Latifogluet al16 reported the results of their 10 patients in whom they utilised fasciocutaneous flaps in reconstruction of lower leg, ankle and heel. Six flaps were proximal based, while 4 were distal based. Two distal based flaps were used to cover defects in the middle-third in which one patient developed superficial necrosis. Two distal flaps were utilised to cover ankle and heel in a tube fashion (staged procedure). One developed oedema and the second developed venous congestion. In our series, we utilised this flap only for upper two-thirds and had superficial necrosis in only one patient.
Robotti et al17 utilised distal based flap in reconstruction of war-related foot and ankle wounds. Defects in 12 patients were covered. They even dissected the flaps upto 5:1 length-width ratio. They reported 1 complete necrosis and partial necrosis in 2 patients.

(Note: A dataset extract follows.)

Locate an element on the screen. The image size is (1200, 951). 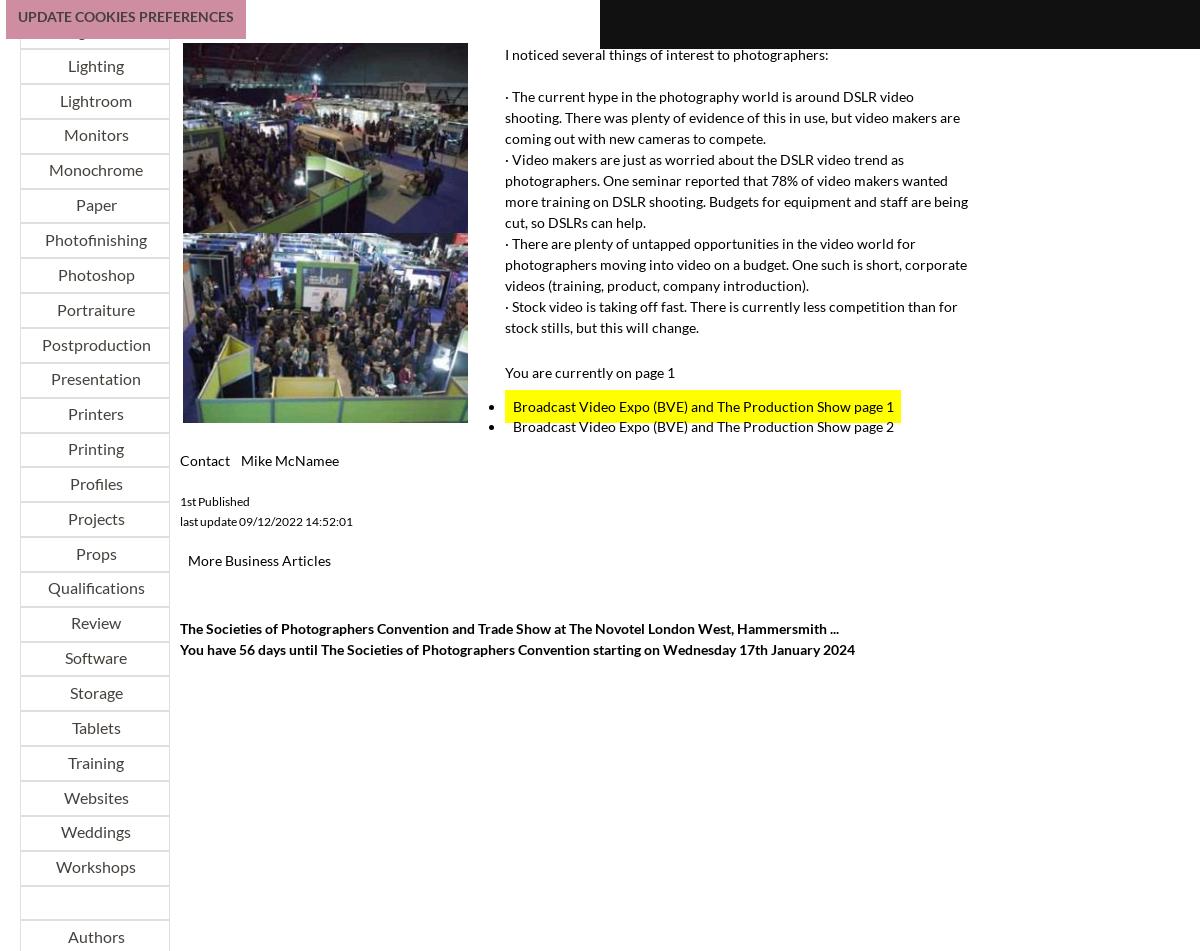
'Workshops' is located at coordinates (95, 865).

Dhamangaonkar et al18 reported the results of distal based sural flap with intact cutaneous pedicle in 109 patients. Among 102 patients, 91 flaps healed uneventfully, while 9 patients had edge necrosis. Shahzad et al19 reported results of their 50 patients with defects in lower leg and foot which were covered by using distal based sural flap. All of the flaps survived with no major complication. There are other distal based flaps described based on the named arteries. But in our series we utilised distal based flaps on random blood supply for reconstruction of upper two-thirds.
The retrospective nature of this audit and small number of subjects represent the limitation of our study. However, the ease of technique without the need of expertise in microvascular skills, makes the procedure a viable option for orthopaedic surgeons managing lower-limb trauma with soft tissue defects. It is of real help, especially for those working in remote areas with lack of advanced surgical facilities.
Distal based flap appears to be an effective solution for coverage of soft tissue defects in upper two-thirds of leg. Simple surgical technique makes it a useful option in underdeveloped areas where microvascular surgical expertise is not available.